Businessman Stressed

How Burnout Can Be Bad For Not Only Your Mental Wellbeing But Physical Health Too

Burnout is normally caused by excessive and long-lasting stress, causing a state of emotional, physical and mental exhaustion. It is most commonly connected with chronic job stress or dissatisfaction; however, it can occur in other areas where one is exposed to prolonged stress from a ‘job’ – such as caring for an ill family member. Burnout syndrome has also been called ‘Vital Exhaustion’ has been known to lead to some physical ailments such as a reduced immune system or digestive issues, however, a study among men has now found that it can lead to an increased likelihood of having a heart attack. 

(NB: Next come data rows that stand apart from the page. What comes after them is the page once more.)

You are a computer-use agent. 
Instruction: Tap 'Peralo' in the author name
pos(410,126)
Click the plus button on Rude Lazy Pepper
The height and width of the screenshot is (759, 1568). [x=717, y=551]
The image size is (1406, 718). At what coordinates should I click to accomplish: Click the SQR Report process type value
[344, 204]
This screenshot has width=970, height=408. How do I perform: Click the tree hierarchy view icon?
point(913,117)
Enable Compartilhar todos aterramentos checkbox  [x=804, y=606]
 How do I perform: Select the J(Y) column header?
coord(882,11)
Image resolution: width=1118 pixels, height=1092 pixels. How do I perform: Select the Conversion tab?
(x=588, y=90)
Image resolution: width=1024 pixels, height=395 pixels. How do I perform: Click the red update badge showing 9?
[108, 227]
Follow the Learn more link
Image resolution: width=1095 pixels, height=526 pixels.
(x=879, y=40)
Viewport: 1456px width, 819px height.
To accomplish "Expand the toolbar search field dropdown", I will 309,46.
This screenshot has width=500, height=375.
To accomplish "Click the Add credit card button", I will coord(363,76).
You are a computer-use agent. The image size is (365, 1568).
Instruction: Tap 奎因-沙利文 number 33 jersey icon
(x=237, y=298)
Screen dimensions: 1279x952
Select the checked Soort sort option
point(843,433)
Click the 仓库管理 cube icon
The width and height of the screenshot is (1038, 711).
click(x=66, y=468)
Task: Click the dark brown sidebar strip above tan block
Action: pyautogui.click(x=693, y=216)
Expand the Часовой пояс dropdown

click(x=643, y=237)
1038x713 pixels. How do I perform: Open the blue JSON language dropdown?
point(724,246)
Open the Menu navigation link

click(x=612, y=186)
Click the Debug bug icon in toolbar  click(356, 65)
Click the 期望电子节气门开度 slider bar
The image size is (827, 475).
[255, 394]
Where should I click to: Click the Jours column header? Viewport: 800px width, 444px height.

The American Psychological Association defines Vital exhaustion as a state characterized by excessive fatigue, lack of energy, sleep disturbances, and feelings of demoralization.” Referring to the same condition, but instead with the title of ‘burnout’, the World Health Organization defines it as “Burn-out is a syndrome conceptualized as resulting from chronic workplace stress that has not been successfully managed. It is characterized by three dimensions: feelings of energy depletion or exhaustion; Increased mental distance from one’s job, or feelings of negativism or cynicism related to one’s job; and reduced professional efficacy…”

Embed from Getty Images

The term ‘burnout’ was first coined in 1974 by Herbert Freudenberger who defined the occurrence as “the extinction of motivation or incentive, especially where one’s devotion to a cause or relationship fails to produce the desired results.” Burnout is not considered a psychological condition but can still be identified in a number of ways, commonly, exhaustion, isolation, irritability, escape fantasies and frequent illnesses, according to Healthline

It surpasses ordinary fatigue, making it difficult for people to get on with everyday activities and cope with stress. Burnout can lead to feelings of pessimism, cynicism and alienation. It can cause physical symptoms, such as headaches, stomach aches, digestive issues and a lowered immune system. It can lead to people feeling emotionally and mentally drained, tired and unable to cope – reducing performance in a variety of tasks. It shares some symptoms with mental health conditions such as depression – a person with burnout may not want to get out of bed in the morning for example.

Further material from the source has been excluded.